» **Exercise requirements**
In the listing below, count every line that contains "tree". Give nothing but the number.

-------- Provided data --------

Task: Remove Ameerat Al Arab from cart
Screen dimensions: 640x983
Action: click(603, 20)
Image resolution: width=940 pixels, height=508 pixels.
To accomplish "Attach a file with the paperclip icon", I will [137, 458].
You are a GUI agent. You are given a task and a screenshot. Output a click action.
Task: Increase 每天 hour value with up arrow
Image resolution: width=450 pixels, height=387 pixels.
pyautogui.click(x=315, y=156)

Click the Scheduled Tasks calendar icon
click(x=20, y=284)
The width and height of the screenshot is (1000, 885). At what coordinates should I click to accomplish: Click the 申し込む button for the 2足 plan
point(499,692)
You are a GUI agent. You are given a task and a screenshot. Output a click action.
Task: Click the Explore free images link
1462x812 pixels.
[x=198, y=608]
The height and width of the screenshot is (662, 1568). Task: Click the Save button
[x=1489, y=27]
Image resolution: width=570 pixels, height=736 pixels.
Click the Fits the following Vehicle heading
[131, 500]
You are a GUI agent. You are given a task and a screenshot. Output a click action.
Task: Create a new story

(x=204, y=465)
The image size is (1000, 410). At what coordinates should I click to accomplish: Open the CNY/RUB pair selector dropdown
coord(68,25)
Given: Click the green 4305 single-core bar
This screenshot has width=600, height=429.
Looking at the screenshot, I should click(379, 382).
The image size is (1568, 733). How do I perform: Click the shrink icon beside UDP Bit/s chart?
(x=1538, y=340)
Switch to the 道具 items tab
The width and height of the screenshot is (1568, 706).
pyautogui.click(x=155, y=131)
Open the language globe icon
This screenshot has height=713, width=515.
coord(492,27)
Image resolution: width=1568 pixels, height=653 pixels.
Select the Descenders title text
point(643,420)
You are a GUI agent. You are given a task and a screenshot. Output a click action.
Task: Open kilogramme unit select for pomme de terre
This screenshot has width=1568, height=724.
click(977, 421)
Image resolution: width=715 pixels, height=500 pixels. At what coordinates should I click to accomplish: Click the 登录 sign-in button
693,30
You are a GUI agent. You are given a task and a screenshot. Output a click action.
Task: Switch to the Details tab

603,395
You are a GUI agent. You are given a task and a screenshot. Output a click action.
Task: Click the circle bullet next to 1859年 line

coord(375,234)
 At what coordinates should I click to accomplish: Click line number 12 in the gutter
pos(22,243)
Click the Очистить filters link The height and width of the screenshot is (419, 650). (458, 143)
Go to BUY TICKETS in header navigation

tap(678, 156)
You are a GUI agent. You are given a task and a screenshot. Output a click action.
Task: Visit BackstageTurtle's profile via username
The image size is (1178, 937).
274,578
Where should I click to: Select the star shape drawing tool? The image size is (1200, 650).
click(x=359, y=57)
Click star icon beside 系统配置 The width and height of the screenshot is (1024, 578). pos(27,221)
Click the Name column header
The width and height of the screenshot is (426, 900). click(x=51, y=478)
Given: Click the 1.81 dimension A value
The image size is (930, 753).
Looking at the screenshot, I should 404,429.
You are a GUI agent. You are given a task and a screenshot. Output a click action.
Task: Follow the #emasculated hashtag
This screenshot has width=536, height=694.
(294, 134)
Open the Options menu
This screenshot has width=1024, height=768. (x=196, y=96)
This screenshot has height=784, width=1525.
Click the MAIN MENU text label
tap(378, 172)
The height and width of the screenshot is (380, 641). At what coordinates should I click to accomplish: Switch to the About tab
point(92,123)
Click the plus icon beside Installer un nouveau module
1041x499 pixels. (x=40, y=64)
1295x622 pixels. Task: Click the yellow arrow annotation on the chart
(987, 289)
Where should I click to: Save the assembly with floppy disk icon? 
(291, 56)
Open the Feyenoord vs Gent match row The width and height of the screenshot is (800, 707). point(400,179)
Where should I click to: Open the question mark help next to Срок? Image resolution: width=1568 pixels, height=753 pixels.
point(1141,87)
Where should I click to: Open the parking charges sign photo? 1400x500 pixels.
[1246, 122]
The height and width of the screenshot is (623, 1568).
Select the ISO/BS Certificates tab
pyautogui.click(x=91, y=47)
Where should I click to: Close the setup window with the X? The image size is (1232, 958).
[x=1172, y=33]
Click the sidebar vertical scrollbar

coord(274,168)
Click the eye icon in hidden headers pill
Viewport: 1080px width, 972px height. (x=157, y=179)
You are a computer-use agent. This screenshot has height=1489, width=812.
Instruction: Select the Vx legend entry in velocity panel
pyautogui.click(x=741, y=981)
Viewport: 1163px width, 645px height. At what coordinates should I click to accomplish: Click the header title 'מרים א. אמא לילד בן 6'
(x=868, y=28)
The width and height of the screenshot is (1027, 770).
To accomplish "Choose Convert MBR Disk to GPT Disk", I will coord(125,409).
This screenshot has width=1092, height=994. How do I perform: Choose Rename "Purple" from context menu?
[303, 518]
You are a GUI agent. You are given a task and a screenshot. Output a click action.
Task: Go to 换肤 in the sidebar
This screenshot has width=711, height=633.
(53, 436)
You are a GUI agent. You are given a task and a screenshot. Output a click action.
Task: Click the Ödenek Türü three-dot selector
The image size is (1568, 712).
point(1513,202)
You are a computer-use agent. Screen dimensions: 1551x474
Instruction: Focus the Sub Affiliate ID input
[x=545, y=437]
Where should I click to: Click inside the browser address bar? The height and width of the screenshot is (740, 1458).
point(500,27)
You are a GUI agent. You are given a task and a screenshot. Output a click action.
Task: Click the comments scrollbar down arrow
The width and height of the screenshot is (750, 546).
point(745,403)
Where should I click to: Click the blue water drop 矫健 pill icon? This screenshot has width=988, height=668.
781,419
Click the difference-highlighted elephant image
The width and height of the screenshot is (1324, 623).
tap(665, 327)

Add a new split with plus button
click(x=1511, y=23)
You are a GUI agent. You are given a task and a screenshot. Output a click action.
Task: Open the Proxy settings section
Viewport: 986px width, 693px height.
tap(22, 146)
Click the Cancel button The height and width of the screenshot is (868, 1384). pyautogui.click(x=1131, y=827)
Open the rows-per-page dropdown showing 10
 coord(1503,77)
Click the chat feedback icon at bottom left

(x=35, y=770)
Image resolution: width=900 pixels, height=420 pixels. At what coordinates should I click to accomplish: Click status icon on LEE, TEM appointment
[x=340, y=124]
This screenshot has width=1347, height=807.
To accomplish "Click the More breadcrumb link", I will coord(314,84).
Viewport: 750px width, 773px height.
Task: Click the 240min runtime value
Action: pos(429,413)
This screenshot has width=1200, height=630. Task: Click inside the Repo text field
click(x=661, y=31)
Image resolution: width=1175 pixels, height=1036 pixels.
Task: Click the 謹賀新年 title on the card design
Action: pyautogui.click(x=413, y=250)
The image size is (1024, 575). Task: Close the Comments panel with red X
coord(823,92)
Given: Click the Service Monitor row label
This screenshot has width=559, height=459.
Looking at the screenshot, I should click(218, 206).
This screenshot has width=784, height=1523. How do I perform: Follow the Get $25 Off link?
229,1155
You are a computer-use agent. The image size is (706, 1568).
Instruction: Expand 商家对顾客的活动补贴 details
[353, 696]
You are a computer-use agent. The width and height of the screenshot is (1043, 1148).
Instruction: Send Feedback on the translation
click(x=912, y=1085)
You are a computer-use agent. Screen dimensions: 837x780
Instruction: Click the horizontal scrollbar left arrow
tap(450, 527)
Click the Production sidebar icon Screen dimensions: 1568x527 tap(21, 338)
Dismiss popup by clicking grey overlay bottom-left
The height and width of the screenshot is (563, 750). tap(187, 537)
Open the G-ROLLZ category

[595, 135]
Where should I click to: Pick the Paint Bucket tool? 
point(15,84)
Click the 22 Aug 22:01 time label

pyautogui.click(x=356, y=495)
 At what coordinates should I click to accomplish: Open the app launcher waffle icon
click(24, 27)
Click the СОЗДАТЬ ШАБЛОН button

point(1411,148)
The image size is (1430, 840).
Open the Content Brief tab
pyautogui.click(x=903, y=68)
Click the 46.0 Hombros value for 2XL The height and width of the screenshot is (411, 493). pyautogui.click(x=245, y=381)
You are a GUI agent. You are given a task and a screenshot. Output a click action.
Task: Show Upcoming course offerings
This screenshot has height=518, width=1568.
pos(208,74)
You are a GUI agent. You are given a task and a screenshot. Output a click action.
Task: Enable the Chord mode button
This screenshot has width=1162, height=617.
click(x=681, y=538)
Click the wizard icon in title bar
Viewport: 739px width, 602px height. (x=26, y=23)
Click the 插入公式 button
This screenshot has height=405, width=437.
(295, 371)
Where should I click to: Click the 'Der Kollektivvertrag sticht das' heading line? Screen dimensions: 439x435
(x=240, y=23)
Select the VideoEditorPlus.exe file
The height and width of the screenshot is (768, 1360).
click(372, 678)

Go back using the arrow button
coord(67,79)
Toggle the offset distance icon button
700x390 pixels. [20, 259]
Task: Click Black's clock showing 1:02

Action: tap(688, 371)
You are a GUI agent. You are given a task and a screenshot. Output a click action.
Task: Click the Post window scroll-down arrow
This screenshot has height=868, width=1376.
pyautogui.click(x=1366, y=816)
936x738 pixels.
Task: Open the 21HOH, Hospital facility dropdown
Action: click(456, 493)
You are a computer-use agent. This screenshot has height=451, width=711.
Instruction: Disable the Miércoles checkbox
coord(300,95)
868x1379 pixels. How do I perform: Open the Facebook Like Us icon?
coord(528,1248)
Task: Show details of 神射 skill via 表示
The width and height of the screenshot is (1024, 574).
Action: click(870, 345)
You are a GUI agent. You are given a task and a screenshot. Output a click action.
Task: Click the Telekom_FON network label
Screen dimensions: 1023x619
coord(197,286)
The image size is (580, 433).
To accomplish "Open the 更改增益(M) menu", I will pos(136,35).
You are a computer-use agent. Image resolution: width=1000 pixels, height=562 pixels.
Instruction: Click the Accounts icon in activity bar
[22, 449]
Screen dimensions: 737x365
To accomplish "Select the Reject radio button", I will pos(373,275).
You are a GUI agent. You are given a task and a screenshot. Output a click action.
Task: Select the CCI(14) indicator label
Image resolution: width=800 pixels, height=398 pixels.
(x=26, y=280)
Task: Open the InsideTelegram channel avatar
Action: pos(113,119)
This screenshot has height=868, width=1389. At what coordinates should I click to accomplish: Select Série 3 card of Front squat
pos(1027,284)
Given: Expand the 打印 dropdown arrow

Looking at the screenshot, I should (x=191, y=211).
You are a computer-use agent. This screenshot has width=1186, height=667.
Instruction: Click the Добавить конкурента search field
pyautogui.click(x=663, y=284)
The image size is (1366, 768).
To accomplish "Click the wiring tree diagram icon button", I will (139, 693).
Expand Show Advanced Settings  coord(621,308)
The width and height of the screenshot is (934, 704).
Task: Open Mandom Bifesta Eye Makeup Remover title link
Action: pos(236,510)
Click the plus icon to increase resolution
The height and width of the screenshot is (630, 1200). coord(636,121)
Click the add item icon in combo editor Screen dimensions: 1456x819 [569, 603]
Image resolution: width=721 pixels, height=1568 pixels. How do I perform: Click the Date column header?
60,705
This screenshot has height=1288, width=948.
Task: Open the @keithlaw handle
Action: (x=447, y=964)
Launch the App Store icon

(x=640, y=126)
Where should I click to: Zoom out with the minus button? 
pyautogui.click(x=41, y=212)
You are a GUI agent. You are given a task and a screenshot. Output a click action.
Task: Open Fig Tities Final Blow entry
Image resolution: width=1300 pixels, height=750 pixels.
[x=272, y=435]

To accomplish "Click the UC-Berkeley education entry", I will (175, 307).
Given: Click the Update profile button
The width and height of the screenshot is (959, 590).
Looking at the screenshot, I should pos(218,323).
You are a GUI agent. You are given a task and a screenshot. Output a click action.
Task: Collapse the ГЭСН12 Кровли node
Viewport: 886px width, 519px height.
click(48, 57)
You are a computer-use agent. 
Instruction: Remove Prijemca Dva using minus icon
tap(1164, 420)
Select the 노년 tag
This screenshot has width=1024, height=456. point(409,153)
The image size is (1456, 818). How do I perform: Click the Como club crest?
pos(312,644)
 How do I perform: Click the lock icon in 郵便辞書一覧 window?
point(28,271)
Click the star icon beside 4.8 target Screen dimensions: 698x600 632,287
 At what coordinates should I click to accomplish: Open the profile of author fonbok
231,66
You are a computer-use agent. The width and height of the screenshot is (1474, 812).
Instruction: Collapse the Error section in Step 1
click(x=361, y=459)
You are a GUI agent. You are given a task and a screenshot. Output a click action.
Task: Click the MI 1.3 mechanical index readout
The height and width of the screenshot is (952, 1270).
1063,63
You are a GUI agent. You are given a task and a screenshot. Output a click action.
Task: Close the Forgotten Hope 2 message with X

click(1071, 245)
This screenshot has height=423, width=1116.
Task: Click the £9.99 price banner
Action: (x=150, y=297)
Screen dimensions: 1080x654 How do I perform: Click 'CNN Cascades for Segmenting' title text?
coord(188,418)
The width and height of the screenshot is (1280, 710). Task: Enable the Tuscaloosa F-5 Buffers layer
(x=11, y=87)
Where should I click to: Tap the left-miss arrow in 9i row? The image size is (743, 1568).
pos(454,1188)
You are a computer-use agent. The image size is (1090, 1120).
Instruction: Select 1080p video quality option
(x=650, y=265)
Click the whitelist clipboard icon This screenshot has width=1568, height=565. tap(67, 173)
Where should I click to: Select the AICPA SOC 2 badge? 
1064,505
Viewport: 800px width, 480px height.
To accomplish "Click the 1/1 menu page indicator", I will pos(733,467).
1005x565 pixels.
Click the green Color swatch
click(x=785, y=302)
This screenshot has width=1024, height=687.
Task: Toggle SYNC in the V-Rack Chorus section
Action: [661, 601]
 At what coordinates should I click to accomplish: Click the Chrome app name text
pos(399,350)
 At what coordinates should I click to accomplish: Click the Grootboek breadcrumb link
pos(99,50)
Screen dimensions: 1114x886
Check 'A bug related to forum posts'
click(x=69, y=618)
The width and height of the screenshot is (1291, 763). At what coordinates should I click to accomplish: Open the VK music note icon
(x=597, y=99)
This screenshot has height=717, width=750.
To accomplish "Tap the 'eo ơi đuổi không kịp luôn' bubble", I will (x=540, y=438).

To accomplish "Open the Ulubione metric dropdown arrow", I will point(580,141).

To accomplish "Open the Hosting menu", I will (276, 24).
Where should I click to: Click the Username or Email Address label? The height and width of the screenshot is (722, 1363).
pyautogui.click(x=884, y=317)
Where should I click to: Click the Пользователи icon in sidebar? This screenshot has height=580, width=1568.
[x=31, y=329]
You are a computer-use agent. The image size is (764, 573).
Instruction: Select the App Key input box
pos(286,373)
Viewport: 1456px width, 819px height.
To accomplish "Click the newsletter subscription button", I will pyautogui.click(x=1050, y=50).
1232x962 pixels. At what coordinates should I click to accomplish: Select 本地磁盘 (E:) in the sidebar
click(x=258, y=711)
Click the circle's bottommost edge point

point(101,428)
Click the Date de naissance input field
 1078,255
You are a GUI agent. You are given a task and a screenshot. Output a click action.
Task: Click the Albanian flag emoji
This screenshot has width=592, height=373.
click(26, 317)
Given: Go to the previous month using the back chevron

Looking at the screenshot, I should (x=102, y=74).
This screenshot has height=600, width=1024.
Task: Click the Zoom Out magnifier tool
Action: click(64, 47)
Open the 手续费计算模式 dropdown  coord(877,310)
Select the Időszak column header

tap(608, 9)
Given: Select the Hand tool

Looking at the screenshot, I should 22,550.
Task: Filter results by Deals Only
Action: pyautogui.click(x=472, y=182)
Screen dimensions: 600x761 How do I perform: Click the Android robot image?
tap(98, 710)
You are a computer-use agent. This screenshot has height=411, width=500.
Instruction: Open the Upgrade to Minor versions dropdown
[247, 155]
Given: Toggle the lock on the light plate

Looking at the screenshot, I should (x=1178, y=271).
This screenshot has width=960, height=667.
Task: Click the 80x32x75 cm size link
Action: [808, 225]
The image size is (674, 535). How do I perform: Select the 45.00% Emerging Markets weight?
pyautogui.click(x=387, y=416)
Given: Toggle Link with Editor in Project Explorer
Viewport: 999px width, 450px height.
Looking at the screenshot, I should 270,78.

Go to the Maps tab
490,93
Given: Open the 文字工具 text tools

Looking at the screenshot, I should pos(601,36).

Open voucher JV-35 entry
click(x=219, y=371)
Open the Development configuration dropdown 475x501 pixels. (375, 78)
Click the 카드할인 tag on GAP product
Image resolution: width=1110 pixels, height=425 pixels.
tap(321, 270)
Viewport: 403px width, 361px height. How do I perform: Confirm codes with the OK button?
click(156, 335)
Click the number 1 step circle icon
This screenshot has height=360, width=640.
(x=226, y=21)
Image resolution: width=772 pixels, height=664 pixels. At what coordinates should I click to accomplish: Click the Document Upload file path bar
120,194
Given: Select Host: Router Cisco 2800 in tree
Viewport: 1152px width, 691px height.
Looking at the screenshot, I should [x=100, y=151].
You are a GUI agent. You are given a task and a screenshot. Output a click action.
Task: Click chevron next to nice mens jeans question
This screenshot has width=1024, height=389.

--------

» **Task solution**
2